Most already serve that role. In fact, many caregivers know more about their loved one’s medications than the patient themselves. And that knowledge can make all the difference when it comes to the health and happiness of the senior in your life.
Reasons for non-adherence
Non-adherence includes not only failing to fill a new prescription but also not taking it as prescribed or failing to refill it as directed. Of course, the underlying reasons for non-adherence paint a more complex problem, but some of the common reasons reported by patients include:
- Cost of the medication (which causes some patients to split doses to save money or skip refills)
- The complexity of a certain medication regimen
- Side effects of the drug
- Doubting the need for the medication or a lack of confidence in its effectiveness
- Treatment fatigue
Other reasons for non-adherence may come into play as well, such as cognitive impairment or depression, or simply poor communication and follow-up from the doctors and health care team.
Yet, as a caregiver, you’re in a position to encourage proper medication adherence and to help your loved one understand the reasons for following a treatment regimen as prescribed—most notably the likelihood of a more effective treatment.

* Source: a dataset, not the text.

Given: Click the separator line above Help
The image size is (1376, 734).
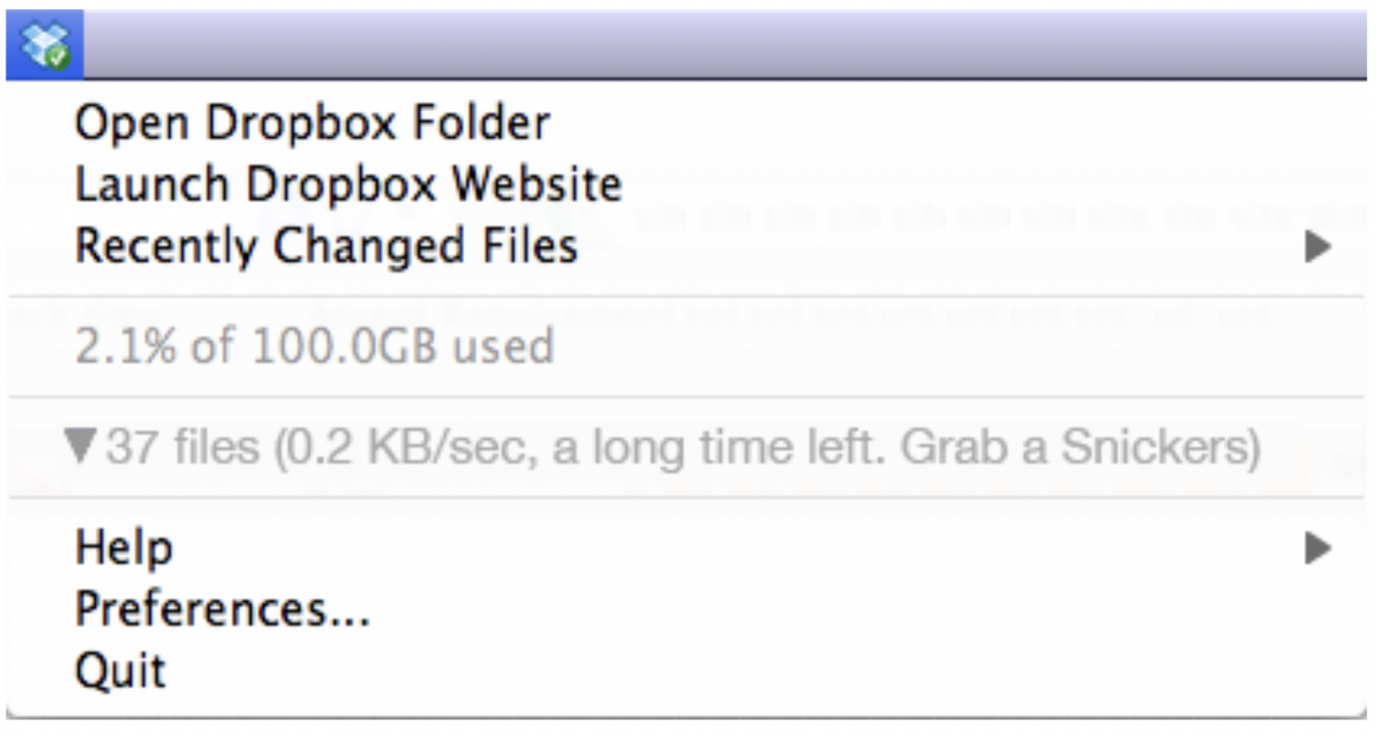Looking at the screenshot, I should pyautogui.click(x=686, y=497).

Dangers of medication non-adherence
On the flip side, the dangers of non-adherence – and an ineffective treatment – can be devastating—a recurrence or progression of cancer, for example, or a dangerous spike in your senior’s hypertension. Side effects also become a concern with non-adherence: Drug interactions, doses taken too close together, or even “overadherence” – taking more than prescribed (often under the belief that more is more effective) – all can lead to an increased number (and severity) of side effects your loved one may encounter.

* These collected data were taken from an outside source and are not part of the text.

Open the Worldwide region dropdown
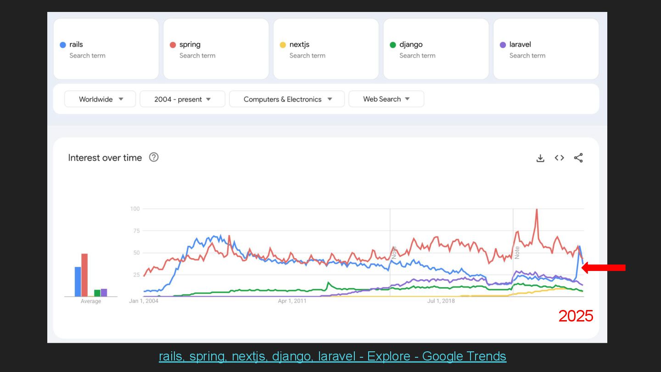 (100, 99)
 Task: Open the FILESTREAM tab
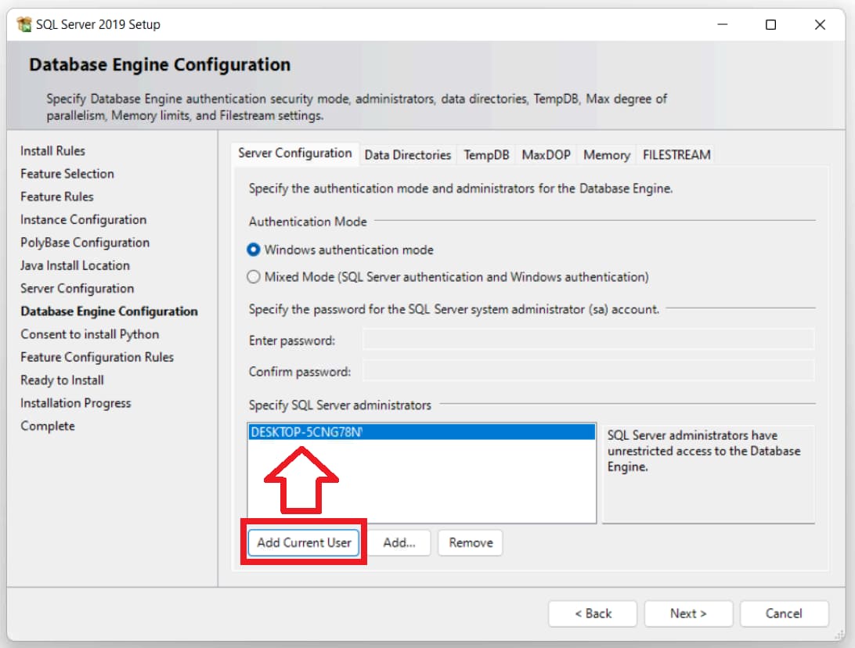click(676, 155)
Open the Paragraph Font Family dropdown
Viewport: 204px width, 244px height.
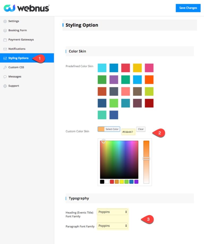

Your senior’s physician may also make unnecessary changes to the treatment plan as a result of medication non-adherence. The health care team may believe the treatment isn’t working, which could lead to additional diagnostic tests, new medications (and possibly new side effects) and other changes that may adversely affect the senior’s health.
Tips and tools for better drug adherence
So, how can you help an older adult better adhere to the prescribed medication plan? Start by spending a little more time at the pharmacy. Pharmacists are a wealth of knowledge about each medication and can often provide solutions to any barriers you’re encountering with the senior in your life.

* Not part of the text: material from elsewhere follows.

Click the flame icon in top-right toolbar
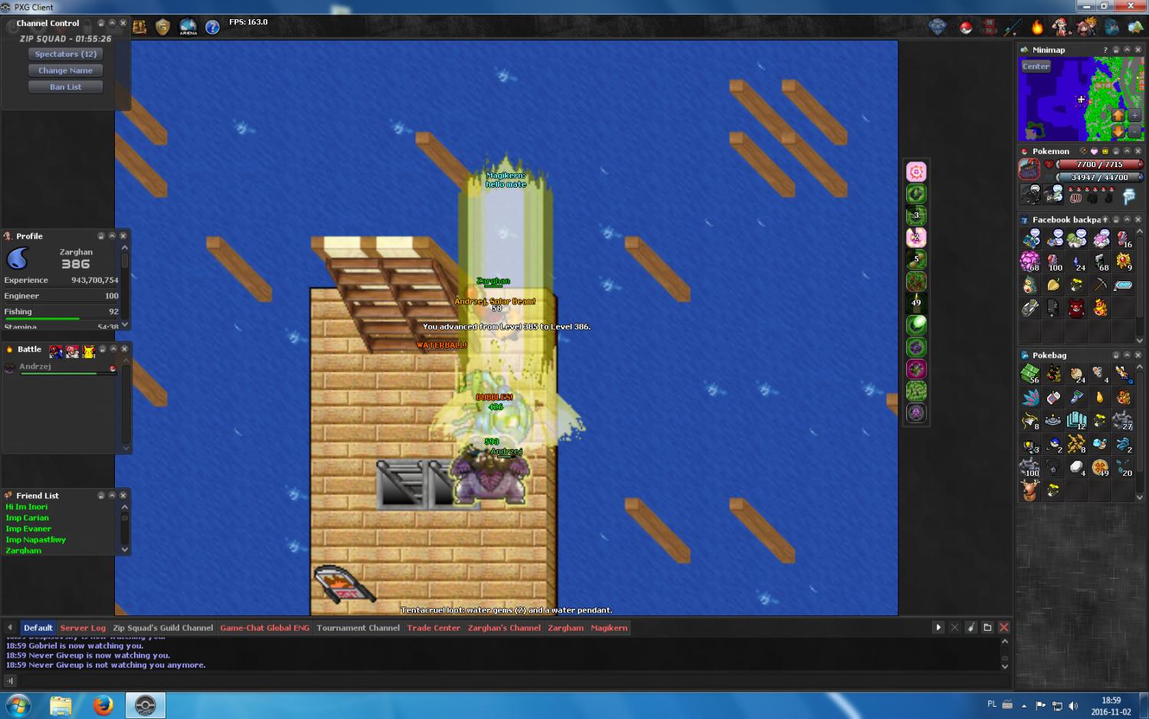1149x719 pixels. [x=1037, y=28]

Is the label printing too small to read? Ask for a new prescription label in large print. Are the pills too hard to swallow? Ask about alternative delivery methods of the drug, such as liquid, skin patch or suppository forms. Does your senior have arthritis or a disability that prevents them from easily opening a pill bottle? Ask for a larger, easy-open container.
Technological advances also offer a number of new solutions for better medication adherence, as Lea Bourgade and Erin Knitis wrote in HomeCare Magazine:
“The market for medication management technology solutions has never been greater … Technology is rapidly developing through the use of data analytics, machine learning and artificial intelligence, and the potential applications of those advancements for improving medication adherence and tracking are nothing short of exciting.”
Explore some of the available tech options to see what fits your situation the best:
Voice-based virtual assistants – Tools like Amazon Echo and Orbita Health are using artificial intelligence to simplify medication adherence and coordinating care for elderly patients.
Automated medication dispensers – Many of these latest models now sync with your smartphone to send reminders and push notifications. New innovations are also in the works, like one new product called PillPez that uses pre-loaded medication strips and an increasing system of reminders to both patient and caregiver. The Seattle-area company just landed $1 million to help launch the new product.
Text messaging – With the ubiquity of smartphones across all generations, one study found that text message reminders doubled the odds of medication adherence and improved the rate of adherence by nearly 20%.
Your role as a caregiver
Only you know the system and methods that will work best for you and your senior, but medication adherence is crucial to their health and well-being—and the responsibility often falls to the caregiver. Learn what you can do to help encourage adherence and to ensure your loved one isn’t a victim of America’s latest drug problem.